▶ _EXERCISE DIRECTIONS_:
Lines from the line with "You are a GUI" to the line with "762x878 pixels." in the entries below, and only those, must be output exactly, with both ends included.

▶ _GIVEN ENTRIES_:
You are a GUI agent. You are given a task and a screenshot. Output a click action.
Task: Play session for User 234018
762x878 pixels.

--

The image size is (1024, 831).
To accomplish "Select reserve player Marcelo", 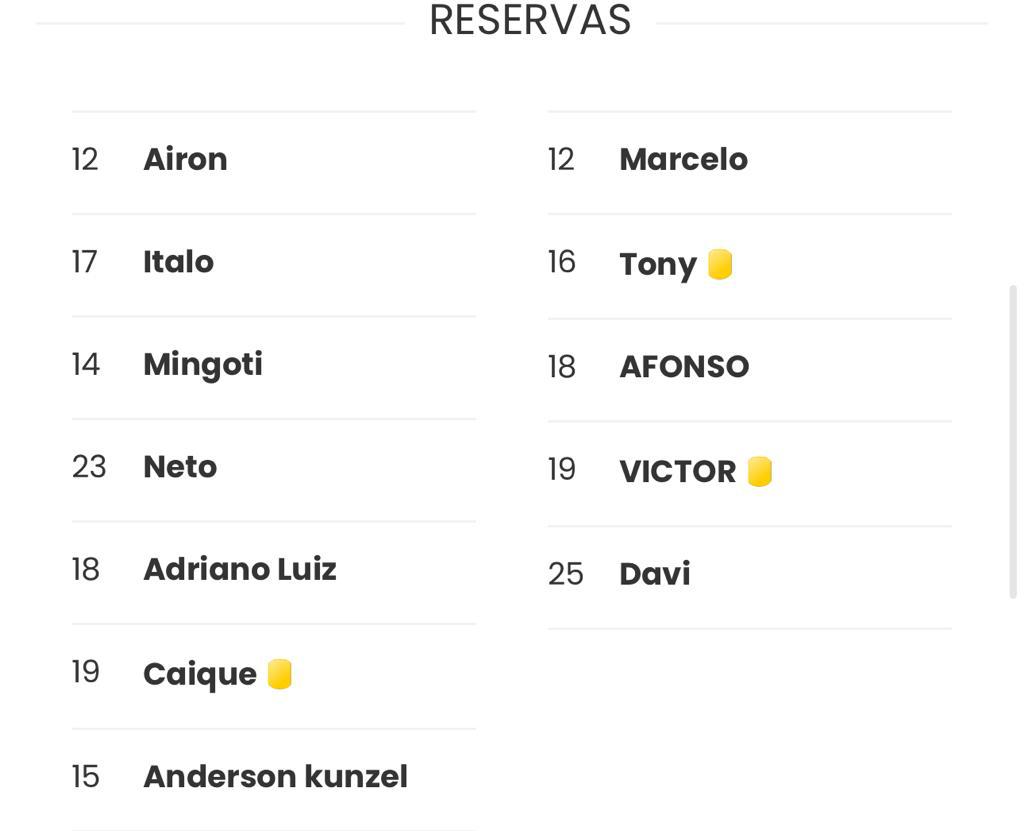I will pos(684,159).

▶ _RESPONSE_:
You are a GUI agent. You are given a task and a screenshot. Output a click action.
Task: Play session for User 234018
762x878 pixels.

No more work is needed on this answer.